JOB:
Update the rows below by replacing each occurrence of "GUI agent" with "interface agent", and leave all other text unchanged.

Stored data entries

+ + +

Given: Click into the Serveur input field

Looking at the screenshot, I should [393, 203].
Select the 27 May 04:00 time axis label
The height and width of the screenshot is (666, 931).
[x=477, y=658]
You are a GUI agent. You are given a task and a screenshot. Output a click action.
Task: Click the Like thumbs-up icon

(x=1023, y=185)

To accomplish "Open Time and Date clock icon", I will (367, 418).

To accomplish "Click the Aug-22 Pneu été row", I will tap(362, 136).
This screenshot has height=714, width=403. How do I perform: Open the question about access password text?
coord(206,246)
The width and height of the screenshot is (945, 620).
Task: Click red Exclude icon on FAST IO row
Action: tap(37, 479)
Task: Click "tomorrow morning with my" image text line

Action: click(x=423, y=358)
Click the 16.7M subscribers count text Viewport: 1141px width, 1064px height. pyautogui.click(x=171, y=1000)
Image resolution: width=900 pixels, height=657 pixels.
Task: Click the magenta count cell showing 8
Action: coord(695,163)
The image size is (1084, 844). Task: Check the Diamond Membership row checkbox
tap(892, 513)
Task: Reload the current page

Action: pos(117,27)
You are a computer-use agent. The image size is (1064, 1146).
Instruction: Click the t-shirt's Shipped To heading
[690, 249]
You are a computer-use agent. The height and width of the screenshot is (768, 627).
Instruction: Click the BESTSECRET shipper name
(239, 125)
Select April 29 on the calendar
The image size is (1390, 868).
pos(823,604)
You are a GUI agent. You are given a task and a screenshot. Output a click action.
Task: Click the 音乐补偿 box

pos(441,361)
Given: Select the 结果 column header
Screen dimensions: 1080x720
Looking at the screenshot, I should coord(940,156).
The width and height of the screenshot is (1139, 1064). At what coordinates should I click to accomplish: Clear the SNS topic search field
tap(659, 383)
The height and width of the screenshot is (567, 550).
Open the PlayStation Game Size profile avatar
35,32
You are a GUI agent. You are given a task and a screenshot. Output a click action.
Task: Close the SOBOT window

+ + +

OUTPUT OF THE EXERCISE:
Given: Click into the Serveur input field

Looking at the screenshot, I should [393, 203].
Select the 27 May 04:00 time axis label
The height and width of the screenshot is (666, 931).
[x=477, y=658]
You are a interface agent. You are given a task and a screenshot. Output a click action.
Task: Click the Like thumbs-up icon

(x=1023, y=185)

To accomplish "Open Time and Date clock icon", I will (367, 418).

To accomplish "Click the Aug-22 Pneu été row", I will tap(362, 136).
This screenshot has height=714, width=403. How do I perform: Open the question about access password text?
coord(206,246)
The width and height of the screenshot is (945, 620).
Task: Click red Exclude icon on FAST IO row
Action: tap(37, 479)
Task: Click "tomorrow morning with my" image text line

Action: click(x=423, y=358)
Click the 16.7M subscribers count text Viewport: 1141px width, 1064px height. pyautogui.click(x=171, y=1000)
Image resolution: width=900 pixels, height=657 pixels.
Task: Click the magenta count cell showing 8
Action: coord(695,163)
The image size is (1084, 844). Task: Check the Diamond Membership row checkbox
tap(892, 513)
Task: Reload the current page

Action: pos(117,27)
You are a computer-use agent. The image size is (1064, 1146).
Instruction: Click the t-shirt's Shipped To heading
[690, 249]
You are a computer-use agent. The height and width of the screenshot is (768, 627).
Instruction: Click the BESTSECRET shipper name
(239, 125)
Select April 29 on the calendar
The image size is (1390, 868).
pos(823,604)
You are a interface agent. You are given a task and a screenshot. Output a click action.
Task: Click the 音乐补偿 box

pos(441,361)
Given: Select the 结果 column header
Screen dimensions: 1080x720
Looking at the screenshot, I should coord(940,156).
The width and height of the screenshot is (1139, 1064). At what coordinates should I click to accomplish: Clear the SNS topic search field
tap(659, 383)
The height and width of the screenshot is (567, 550).
Open the PlayStation Game Size profile avatar
35,32
You are a interface agent. You are given a task and a screenshot. Output a click action.
Task: Close the SOBOT window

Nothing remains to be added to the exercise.